Energy Northwest’s nuclear-powered Columbia Generating Station had its most productive year ever in 2018, generating more than 9.7 million MWh of electricity, the company reported this week.
The 2018 total generation surpasses the previous record of 9.6 million MWh set two years earlier. The Columbia Generating Station in Richland, Wash. Has been in operation for 34 years and has set generation marks in five of the last seven years.
“It’s about mitigating climate change one clean megawatt at a time, while providing 24/7, low-cost electricity throughout the northwest,” said Energy Northwest CEO Brad Sawatzke. “Our team’s doing an outstanding job increasing nuclear performance, which continues to lower the cost of our electric bills.”
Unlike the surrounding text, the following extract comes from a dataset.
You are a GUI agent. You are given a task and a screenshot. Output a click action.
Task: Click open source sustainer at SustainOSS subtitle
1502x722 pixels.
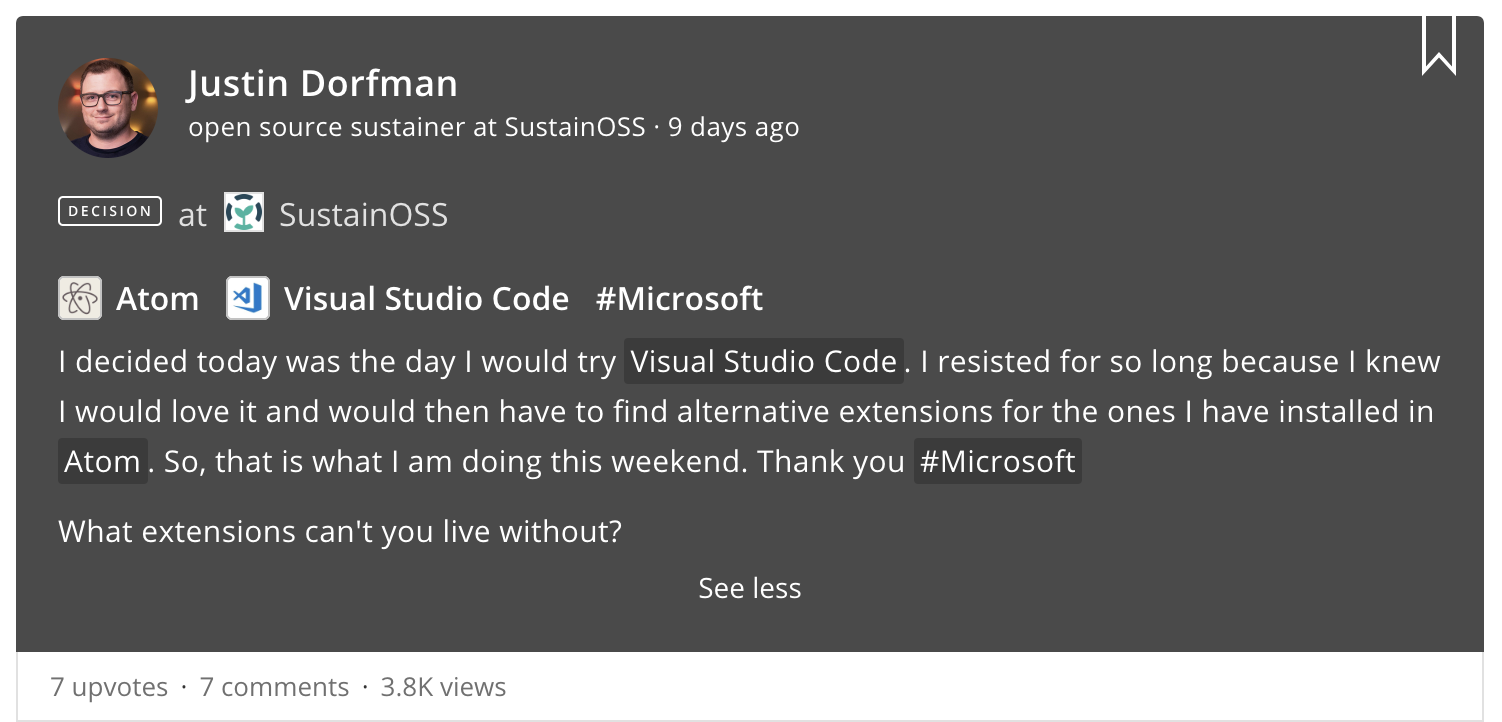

The cost of that generation also has been going down, according to company records. Energy Northwest estimated that Columbia’s 2018-19 fiscal year fuel cycle will cost 4.2 cents per kWh, dropping 0.5 cents from the previous two-year cycle and 33 percent below the 6.30 per kWh cost of fiscal 2010-11’s fuel cycle.
A March 2018 report by the U.S. Energy Information Administration on the levelized cost of energy estimated the cost of new combined-cycle gas turbine generation (entering service in 2022) at 4.8 cents per kWh. The LCOE for advanced new nuclear would be closer to 9 cents per kWh, according to the EIA.
The Columbia station has an output capacity of 1,207 MW. Its capacity factor is 92 percent on average (amount produced compared to operational capacity), which compares to 55 percent for coal, 50 for natural gas, 43 to 50 for hydropower, 35 percent for wind and 25 percent for solar, according to the company.
“We are believers in renewables at Energy Northwest. We have hydro plants, we have a wind project, and we’re working to build a large solar project,” Sawatzke said. “But wind and solar on their own can’t provide electricity 24-hours a day, seven days a week. That’s just not realistic.”
“Nuclear is 24/7, carbon-free, and integrates well with hydro and intermittent renewables,” he added. “We have the ability to reduce nuclear power when the wind’s blowing and the sun’s shining and when there may be more megawatts electric out on the grid than is needed on any particular day. It’s just one more reason we believe nuclear must be part of the climate change solution going forward.”
Columbia Generating Station was commissioned in 1984. It has a boiling water reactor supplied by General Electric.
In 2012 Bonneville Power Administration and Energy Northwest jointly analyzed the economics of the Columbia Station compared to other options and concluded that keeping it operational was most cost-effective move.